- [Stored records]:
= Beginning of Section =

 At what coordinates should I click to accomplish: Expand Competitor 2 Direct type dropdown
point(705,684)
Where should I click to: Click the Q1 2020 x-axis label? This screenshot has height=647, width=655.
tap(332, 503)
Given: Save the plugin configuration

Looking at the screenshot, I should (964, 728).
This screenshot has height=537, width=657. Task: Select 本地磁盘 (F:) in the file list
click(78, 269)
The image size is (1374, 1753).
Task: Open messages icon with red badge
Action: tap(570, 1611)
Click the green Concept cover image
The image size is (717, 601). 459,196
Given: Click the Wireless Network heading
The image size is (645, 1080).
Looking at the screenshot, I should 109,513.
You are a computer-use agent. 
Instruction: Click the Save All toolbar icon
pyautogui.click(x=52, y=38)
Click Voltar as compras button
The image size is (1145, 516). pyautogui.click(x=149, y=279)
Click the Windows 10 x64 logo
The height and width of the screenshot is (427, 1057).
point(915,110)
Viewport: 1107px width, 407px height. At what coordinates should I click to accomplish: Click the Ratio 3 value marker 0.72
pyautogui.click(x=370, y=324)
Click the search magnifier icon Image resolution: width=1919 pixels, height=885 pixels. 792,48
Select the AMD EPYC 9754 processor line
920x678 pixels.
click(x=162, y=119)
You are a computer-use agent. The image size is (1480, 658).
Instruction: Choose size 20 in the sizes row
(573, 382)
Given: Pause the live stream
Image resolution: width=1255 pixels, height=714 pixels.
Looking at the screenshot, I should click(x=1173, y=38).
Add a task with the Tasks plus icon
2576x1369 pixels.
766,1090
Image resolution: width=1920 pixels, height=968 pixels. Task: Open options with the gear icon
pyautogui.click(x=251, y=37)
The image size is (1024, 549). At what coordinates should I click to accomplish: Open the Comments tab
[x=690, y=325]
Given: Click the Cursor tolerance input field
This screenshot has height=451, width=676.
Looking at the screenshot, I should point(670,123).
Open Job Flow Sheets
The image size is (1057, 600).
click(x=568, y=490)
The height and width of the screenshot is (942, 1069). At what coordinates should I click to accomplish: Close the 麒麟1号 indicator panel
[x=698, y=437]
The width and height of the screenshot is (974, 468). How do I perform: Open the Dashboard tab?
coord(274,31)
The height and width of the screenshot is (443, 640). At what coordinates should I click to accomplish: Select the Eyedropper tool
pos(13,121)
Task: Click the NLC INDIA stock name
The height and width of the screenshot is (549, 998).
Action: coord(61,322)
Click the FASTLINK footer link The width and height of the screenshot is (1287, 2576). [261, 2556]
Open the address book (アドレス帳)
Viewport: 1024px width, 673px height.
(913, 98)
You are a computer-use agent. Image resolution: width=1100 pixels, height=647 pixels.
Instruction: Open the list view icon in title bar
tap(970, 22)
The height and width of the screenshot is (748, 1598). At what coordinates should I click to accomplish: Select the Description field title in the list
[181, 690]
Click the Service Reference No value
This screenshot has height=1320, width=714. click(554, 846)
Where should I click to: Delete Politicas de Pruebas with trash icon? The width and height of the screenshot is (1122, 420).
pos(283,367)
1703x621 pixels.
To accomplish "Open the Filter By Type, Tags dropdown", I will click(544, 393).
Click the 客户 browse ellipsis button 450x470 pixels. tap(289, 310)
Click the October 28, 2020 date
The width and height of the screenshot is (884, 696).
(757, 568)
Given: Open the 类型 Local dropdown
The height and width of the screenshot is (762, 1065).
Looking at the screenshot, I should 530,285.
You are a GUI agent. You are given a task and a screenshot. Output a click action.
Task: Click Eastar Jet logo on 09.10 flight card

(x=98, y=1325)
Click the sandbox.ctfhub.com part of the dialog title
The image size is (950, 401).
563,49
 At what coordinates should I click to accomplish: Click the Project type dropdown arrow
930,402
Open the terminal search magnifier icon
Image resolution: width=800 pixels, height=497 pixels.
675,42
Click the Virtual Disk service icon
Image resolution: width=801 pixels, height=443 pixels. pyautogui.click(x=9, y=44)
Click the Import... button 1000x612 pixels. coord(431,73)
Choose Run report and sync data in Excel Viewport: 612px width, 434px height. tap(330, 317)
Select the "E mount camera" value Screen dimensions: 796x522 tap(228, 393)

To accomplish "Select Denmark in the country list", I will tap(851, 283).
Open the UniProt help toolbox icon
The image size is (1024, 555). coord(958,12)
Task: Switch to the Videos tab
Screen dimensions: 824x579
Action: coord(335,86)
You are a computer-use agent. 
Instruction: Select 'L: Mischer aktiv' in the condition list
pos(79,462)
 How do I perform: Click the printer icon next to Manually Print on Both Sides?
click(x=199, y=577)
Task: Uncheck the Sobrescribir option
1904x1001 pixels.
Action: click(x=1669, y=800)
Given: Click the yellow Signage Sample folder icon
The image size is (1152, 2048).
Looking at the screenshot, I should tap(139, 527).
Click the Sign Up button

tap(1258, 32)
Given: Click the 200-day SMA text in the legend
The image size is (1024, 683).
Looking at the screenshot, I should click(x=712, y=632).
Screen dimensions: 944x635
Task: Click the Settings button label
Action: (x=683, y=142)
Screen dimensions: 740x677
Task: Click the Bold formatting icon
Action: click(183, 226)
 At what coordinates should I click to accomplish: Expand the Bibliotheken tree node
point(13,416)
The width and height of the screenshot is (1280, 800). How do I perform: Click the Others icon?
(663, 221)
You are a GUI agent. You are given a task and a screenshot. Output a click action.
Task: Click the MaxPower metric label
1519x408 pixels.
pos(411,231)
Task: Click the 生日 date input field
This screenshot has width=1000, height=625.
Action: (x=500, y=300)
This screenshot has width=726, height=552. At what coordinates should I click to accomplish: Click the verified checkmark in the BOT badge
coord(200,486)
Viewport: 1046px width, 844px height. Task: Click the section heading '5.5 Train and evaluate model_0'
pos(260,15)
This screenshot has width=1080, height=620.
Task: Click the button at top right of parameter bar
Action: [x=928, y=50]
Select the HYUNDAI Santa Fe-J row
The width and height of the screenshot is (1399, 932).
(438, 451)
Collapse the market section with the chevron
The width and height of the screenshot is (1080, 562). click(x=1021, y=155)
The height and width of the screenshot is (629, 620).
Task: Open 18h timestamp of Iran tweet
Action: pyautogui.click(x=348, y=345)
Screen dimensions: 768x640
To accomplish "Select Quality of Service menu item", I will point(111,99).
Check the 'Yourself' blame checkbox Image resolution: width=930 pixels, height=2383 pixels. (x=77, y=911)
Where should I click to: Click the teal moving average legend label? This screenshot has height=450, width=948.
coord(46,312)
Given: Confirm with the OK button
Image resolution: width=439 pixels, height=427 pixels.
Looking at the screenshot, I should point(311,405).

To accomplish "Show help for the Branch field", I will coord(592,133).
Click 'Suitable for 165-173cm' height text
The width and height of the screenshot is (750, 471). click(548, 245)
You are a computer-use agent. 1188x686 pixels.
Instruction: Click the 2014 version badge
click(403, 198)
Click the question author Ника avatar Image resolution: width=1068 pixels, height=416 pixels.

= End of Section =

- [What is expected]:
How many of the lines above contain the word "input"? Give the number alone.

- [Response to the exercise]:
2